Telmatobius gigas
- Conservation status: Endangered (IUCN 3.1)

Scientific classification
- Kingdom: Animalia
- Phylum: Chordata
- Class: Amphibia
- Order: Anura
- Family: Telmatobiidae
- Genus: Telmatobius
- Species: T. gigas
- Binomial name: Telmatobius gigas Vellard, 1969

= Telmatobius gigas =

- Authority: Vellard, 1969
- Conservation status: EN

Species of amphibian

Telmatobius gigas is an Endangered species of frog in the family Telmatobiidae.

==Habitat==
It is endemic to the Huayllamarca River area. Scientists have observed it between 3765 m and 4450 m above sea level in Carangas Province in Bolivia. Its tiny range makes it highly vulnerable to pollution, and it may also be threatened by over-harvesting for medicinal use and the disease chytridiomycosis.

==Description==
As suggested by its scientific name, this is a very large species of frog with a snout-vent length of up to 10.9 cm in females (males are smaller). In the genus Telmatobius, only two other threatened species, the Titicaca water frog (T. culeus) and Lake Junin frog (T. macrostomus), are larger.

The coloration of dorsum varies, scientists believe along gender lines: Females are olive-green in color with dark spots on top of green bumps while males are brown with other marks. The flanks are beige with beige-yellow bumps. The belly is cream-white in color with gray dots.

==Young==
This frog's tadpoles are the largest of any Telmatobius species. The largest tadpoles recorded was 109 mm long at stage 38. The tadpole has a round snoute with large papillae around the mouth.

==Taxonomy==
T. gigas is very closely related to the smaller and more widespread T. marmoratus, and they might be conspecific.

==Threats==
The IUCN classifies this species as Endangered.

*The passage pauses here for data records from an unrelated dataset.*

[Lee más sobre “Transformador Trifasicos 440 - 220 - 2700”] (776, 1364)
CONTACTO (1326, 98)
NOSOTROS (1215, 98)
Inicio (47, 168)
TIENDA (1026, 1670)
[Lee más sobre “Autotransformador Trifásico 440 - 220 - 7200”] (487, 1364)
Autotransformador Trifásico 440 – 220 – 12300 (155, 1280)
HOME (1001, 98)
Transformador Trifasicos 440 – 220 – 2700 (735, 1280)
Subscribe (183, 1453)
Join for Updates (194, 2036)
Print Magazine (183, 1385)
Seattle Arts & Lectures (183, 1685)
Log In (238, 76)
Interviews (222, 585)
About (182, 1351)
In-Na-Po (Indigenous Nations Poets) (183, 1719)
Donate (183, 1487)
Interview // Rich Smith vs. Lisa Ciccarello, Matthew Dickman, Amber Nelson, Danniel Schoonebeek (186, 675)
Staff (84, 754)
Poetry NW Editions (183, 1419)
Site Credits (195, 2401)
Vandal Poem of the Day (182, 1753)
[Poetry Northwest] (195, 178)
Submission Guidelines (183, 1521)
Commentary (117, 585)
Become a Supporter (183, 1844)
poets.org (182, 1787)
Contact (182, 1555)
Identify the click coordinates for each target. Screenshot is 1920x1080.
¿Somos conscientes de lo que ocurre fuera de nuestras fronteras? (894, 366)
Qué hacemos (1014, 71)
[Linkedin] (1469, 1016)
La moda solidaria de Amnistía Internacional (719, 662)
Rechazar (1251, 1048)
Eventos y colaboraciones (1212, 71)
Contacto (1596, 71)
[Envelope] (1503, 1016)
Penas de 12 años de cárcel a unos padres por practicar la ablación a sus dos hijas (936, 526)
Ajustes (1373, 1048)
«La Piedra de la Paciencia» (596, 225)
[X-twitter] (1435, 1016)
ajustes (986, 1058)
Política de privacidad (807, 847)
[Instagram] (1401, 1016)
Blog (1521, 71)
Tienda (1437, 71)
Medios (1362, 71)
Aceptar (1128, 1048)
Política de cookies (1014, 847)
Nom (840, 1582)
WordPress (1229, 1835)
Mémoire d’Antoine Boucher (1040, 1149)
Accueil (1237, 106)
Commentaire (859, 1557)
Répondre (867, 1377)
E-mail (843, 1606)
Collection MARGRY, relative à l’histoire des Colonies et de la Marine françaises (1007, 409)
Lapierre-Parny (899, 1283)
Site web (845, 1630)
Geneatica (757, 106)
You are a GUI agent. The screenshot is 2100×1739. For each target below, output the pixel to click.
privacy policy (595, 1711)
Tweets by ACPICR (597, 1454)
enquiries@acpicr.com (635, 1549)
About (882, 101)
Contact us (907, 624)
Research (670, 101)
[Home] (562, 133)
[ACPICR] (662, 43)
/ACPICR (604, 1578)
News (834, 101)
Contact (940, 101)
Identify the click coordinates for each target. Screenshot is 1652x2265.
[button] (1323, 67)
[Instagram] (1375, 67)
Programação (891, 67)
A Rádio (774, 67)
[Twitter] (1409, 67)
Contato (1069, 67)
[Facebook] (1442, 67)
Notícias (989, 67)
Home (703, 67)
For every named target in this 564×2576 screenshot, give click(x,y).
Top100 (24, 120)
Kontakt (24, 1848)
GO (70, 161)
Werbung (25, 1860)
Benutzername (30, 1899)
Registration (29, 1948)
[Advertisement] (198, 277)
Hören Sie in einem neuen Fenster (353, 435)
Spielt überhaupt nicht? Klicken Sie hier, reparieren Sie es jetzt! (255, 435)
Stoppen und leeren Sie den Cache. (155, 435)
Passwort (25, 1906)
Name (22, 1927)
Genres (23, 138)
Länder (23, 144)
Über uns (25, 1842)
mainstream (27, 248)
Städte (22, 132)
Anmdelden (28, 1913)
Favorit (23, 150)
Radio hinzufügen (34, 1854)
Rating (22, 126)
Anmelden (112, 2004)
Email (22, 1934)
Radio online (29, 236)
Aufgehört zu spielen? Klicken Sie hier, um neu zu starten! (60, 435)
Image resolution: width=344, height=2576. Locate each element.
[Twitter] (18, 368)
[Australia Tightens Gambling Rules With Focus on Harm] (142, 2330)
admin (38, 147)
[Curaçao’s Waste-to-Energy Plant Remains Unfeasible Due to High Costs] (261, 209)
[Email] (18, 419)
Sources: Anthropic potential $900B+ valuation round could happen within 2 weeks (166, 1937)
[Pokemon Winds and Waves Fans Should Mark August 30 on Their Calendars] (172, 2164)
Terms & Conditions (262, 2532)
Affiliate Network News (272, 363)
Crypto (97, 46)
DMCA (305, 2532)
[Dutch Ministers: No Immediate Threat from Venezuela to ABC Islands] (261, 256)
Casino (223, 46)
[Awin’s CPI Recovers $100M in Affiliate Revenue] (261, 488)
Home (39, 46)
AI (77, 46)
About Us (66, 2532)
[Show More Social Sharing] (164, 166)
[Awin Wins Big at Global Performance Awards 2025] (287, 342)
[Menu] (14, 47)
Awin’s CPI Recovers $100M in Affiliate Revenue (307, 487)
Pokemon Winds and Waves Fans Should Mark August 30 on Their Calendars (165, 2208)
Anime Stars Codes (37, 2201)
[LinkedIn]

The most significant threat is water diversion for agriculture, though water pollution with agrochemicals is likely to be another. Human beings do collect this frog for use in medicine, so overharvesting may also pose some threat. Scientists have detected the deadly fungus Batrachochytrium dendrobatidis on specimens of this species, but the disease chytridiomycosis has not killed them all yet.